# Exercise
Could you work out how many lines in the material below hold the word "gear"? Give only the number in reply.

# Source data

****

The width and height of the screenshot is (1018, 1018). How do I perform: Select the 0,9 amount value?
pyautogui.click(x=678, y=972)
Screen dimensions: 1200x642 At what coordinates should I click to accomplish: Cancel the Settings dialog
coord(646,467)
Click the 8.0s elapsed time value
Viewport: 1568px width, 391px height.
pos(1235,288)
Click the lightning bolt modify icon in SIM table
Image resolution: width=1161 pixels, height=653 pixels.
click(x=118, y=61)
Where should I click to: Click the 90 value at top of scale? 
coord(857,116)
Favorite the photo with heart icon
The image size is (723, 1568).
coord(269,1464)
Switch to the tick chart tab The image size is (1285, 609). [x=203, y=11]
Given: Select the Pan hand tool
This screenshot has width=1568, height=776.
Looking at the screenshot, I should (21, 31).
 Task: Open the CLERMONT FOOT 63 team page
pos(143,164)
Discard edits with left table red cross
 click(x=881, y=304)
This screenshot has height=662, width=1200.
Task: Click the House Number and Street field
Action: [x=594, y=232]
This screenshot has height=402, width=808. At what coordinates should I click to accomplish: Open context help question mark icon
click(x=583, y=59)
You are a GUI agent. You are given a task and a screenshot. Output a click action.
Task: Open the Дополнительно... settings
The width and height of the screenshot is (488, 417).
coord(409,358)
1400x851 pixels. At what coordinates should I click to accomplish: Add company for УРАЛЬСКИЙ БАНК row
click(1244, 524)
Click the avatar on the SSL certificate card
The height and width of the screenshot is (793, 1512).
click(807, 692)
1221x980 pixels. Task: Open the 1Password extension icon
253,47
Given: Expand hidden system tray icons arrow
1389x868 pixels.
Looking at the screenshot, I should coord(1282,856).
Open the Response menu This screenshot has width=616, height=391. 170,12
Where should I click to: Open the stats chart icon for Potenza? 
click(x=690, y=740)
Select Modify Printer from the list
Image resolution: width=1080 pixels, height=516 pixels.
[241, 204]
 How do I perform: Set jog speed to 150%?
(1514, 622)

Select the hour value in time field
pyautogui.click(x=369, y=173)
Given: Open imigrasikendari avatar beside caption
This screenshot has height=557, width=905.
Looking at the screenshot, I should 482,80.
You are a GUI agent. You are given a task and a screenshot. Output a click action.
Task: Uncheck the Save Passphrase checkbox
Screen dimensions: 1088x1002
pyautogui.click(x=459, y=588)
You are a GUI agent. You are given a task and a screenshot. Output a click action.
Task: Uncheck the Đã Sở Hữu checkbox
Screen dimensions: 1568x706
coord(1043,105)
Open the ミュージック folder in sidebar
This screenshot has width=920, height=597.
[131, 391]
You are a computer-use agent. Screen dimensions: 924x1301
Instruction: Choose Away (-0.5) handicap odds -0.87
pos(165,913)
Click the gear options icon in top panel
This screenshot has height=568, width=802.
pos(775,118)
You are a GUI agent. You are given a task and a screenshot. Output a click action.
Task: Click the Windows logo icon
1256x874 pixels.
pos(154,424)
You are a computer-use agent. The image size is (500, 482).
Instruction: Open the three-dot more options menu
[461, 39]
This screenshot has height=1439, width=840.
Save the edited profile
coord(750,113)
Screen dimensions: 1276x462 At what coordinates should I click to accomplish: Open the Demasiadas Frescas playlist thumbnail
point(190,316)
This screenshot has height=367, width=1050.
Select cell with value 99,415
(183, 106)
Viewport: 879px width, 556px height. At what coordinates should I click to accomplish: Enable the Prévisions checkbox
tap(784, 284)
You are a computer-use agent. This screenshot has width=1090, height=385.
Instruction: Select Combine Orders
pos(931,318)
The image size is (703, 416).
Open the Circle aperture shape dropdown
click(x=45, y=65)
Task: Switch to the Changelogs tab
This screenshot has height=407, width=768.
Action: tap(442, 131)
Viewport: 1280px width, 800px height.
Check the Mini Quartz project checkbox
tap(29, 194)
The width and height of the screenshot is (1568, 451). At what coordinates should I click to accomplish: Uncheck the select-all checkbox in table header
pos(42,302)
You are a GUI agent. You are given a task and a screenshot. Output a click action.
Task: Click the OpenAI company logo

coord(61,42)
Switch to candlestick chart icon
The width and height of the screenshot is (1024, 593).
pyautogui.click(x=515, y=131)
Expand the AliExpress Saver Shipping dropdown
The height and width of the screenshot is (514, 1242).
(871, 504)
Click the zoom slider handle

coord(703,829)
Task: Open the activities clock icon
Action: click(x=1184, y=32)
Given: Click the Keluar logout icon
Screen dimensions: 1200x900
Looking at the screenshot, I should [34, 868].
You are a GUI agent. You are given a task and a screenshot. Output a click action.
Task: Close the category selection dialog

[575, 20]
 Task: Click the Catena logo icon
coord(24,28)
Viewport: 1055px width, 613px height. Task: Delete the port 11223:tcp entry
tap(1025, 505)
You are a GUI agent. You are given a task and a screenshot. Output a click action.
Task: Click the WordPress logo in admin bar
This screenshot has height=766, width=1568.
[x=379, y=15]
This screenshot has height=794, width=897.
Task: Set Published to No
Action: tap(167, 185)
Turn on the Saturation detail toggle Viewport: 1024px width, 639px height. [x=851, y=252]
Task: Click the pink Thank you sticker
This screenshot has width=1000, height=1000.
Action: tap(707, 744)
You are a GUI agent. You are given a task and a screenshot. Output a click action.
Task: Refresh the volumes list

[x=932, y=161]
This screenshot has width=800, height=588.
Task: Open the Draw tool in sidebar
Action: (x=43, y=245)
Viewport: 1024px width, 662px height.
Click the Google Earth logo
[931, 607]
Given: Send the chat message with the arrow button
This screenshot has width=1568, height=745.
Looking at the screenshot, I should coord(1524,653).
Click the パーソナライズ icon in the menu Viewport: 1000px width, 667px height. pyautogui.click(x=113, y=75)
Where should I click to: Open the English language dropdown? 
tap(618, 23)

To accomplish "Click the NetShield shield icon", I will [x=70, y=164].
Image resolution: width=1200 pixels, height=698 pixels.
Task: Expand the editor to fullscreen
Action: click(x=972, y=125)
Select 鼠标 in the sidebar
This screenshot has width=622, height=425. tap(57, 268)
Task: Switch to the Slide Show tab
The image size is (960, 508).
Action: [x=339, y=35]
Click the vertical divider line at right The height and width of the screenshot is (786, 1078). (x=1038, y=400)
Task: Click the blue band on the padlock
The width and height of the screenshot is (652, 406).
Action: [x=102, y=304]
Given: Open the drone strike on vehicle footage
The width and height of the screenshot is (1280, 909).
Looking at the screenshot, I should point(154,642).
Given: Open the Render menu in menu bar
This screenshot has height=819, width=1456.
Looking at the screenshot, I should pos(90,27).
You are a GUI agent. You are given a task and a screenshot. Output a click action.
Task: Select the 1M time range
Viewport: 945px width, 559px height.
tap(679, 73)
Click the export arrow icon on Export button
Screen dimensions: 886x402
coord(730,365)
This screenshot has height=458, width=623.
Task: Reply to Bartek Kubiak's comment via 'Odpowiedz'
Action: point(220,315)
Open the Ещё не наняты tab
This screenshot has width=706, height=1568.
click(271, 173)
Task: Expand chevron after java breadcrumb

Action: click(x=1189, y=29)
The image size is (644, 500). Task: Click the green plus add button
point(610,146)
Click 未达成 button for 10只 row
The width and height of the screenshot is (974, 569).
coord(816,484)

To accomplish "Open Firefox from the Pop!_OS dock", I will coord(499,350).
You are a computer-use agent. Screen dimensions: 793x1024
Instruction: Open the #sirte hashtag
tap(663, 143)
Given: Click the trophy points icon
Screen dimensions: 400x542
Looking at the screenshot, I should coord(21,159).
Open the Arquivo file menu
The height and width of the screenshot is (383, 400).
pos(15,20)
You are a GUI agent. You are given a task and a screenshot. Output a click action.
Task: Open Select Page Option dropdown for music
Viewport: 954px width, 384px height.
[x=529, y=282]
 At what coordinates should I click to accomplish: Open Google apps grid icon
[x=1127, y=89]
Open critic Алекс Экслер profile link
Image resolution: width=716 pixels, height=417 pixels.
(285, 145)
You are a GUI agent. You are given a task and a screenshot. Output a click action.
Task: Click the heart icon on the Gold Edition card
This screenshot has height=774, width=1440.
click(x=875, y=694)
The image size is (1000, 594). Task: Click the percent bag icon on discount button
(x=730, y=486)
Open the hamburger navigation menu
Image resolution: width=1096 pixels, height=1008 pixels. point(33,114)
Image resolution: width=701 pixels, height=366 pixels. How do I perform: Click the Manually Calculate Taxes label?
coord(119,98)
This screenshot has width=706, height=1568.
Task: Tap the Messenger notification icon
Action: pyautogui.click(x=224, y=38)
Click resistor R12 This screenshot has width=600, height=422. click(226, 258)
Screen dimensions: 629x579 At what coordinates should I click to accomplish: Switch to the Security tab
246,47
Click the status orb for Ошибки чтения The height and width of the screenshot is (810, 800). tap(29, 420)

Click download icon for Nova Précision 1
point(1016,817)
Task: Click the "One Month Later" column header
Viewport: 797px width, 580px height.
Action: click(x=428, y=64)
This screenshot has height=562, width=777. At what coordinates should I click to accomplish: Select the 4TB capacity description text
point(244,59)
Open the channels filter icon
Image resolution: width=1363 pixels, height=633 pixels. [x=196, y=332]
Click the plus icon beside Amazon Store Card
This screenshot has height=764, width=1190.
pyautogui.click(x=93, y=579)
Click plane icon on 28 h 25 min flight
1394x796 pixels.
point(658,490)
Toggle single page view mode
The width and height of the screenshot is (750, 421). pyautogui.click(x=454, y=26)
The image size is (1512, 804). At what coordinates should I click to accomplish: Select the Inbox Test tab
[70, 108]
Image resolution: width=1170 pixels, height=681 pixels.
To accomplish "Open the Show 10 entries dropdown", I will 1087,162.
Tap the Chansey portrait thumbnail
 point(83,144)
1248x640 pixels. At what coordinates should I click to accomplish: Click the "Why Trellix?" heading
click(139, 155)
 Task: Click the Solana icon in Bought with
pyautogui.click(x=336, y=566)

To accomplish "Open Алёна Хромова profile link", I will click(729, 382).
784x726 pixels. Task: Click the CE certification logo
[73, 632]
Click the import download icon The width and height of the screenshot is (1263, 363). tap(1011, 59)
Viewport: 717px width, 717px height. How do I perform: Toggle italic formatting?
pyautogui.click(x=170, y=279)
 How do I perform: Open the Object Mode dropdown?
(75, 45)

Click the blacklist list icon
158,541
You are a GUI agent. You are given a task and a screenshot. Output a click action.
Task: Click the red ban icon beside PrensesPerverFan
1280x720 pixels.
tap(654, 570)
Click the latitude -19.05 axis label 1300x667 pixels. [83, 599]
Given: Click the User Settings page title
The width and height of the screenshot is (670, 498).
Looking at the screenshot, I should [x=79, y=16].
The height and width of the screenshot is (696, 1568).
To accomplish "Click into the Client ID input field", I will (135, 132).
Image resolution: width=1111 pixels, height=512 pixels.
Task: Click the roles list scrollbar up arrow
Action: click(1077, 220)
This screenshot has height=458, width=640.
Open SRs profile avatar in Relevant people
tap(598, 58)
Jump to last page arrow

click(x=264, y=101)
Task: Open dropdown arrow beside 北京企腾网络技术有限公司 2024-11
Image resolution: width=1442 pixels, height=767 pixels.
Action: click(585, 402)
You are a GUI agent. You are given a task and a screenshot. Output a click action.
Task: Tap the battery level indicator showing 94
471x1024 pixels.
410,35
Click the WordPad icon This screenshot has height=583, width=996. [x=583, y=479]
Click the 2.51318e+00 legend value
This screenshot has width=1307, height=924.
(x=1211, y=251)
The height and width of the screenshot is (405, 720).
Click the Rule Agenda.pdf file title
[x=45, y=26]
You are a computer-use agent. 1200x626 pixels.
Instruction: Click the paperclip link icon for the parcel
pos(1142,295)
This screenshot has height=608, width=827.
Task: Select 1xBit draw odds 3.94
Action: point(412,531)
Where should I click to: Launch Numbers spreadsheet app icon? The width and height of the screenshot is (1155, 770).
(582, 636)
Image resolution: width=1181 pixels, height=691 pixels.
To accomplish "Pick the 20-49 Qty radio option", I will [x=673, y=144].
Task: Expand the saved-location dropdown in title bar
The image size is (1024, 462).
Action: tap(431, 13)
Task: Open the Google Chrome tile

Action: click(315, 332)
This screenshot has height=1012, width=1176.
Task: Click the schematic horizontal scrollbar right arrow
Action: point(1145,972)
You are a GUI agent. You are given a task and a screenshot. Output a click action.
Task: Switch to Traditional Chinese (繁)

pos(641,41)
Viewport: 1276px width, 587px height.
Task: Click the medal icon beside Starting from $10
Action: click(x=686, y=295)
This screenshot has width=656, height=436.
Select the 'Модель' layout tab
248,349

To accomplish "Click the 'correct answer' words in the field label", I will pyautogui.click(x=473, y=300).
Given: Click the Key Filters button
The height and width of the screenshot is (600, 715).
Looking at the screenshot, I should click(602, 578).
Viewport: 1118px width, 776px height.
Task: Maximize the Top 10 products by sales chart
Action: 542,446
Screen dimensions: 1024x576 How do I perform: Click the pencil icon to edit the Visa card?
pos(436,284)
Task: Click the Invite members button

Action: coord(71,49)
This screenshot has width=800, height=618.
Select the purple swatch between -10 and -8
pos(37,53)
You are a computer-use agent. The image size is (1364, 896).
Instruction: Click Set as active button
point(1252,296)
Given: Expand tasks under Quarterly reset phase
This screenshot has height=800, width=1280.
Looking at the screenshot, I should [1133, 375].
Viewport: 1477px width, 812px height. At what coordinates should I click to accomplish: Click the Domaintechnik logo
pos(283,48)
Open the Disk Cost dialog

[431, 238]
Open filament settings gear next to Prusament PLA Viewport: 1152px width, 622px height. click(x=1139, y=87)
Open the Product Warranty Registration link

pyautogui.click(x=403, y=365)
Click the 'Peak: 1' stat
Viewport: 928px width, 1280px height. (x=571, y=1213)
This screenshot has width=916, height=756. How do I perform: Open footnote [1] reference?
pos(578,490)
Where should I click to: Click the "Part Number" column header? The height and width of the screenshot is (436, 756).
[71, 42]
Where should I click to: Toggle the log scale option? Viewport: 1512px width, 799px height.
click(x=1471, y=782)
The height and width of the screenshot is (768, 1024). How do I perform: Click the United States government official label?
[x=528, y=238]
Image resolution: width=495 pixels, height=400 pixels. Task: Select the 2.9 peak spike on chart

****

# Output
2